Before I address the amendments, it may be helpful if I explain the MAS’s role in this area, which is to offer free and impartial information and advice on money matters to help people to manage their money better and to plan ahead. Through taking charge of their finances, fewer consumers should fall into unmanageable levels of debt. However, those consumers who do find themselves with high levels of debt will continue to need specialist debt advice.

The MAS, with its consumer financial education remit and national reach, is well placed to take a role in the co-ordination and provision of debt advice as part of its existing service. The Bill therefore includes provision to clarify that the MAS consumer education function extends to assisting members of the public with the management of debt and to working with other organisations to improve the availability, quality and consistency of debt services. However, the MAS does not directly deliver debt advice services itself, as the noble Lord, Lord Stevenson, said; rather, it delivers funding to providers of debt advice services, such as Citizens Advice, and it helps members of the public to access high-quality debt advice services.

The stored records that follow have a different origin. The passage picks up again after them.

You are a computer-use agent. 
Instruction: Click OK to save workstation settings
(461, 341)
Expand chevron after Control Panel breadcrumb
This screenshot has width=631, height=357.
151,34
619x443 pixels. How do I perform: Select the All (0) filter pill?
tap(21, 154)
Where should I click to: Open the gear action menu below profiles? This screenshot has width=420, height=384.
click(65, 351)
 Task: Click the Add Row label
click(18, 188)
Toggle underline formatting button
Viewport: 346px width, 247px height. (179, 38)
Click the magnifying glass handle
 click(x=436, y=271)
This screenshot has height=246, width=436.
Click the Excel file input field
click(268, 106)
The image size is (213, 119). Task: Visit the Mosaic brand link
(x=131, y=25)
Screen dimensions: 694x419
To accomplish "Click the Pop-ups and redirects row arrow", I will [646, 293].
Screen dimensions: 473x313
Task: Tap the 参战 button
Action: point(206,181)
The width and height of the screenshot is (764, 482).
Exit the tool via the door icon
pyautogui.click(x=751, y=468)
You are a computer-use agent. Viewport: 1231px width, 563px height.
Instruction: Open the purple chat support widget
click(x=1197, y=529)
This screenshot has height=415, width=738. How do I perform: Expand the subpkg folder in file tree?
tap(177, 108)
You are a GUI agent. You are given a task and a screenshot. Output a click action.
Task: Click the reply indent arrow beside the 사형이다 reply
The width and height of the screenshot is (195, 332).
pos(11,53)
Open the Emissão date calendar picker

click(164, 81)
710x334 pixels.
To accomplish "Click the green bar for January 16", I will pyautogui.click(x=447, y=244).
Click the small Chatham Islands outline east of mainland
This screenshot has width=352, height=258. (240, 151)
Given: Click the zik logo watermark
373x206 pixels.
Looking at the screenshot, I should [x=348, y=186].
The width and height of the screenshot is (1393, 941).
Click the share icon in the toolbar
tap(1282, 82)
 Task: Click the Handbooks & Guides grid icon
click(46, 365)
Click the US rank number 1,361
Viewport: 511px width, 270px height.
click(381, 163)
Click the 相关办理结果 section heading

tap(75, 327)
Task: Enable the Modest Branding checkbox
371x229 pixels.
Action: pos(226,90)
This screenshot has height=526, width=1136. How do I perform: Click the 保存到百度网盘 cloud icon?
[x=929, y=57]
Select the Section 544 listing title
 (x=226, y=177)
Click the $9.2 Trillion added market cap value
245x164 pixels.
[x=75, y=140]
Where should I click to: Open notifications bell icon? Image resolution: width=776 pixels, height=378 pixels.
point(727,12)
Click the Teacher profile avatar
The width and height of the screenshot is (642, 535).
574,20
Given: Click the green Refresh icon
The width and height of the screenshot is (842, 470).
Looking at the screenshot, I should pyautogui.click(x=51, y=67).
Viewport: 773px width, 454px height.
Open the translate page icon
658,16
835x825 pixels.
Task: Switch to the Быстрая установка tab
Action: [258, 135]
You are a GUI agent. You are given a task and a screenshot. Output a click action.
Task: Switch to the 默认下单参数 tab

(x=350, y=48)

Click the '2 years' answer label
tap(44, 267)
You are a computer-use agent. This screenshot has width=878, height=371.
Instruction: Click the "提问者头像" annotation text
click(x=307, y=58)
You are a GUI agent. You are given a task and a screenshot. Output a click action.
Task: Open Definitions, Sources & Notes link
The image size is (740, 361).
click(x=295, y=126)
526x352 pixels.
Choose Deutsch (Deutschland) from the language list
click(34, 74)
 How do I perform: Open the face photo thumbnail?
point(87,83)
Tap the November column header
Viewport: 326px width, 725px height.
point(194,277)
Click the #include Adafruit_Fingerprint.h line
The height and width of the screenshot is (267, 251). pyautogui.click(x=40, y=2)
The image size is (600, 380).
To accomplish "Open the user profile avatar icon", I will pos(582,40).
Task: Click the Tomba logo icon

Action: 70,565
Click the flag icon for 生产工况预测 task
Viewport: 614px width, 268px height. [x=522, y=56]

Amendment 143ZC seeks to replace the existing requirement at new Section 3R(4)(f) under Clause 5 for the MAS’s consumer financial education function to include,

“assisting members of the public with the management of debt”,

with a requirement to include,

“providing high quality information about, and promoting awareness of, registered charities which provide debt services”.

I reassure the noble Lord, Lord Stevenson, that the Government are committed to the continued existence of the MAS and that there is no intention that the MAS should displace existing funding streams or existing services. The MAS intends to work with a large cross-section of the advice and creditor sectors to keep them up to date with its plans. I also reassure noble Lords that the MAS already signposts to other organisations which provide debt advice services and it will continue to be able to do this.

There are a number of amendments in this group and I have copious notes which address all of them. From the speech that the noble Lord made, I sense that I have dealt with his key points. If he wants me to go on, I shall be very happy to do so. However, if he is happy with that assurance, I hope that I can ask him to withdraw his amendment.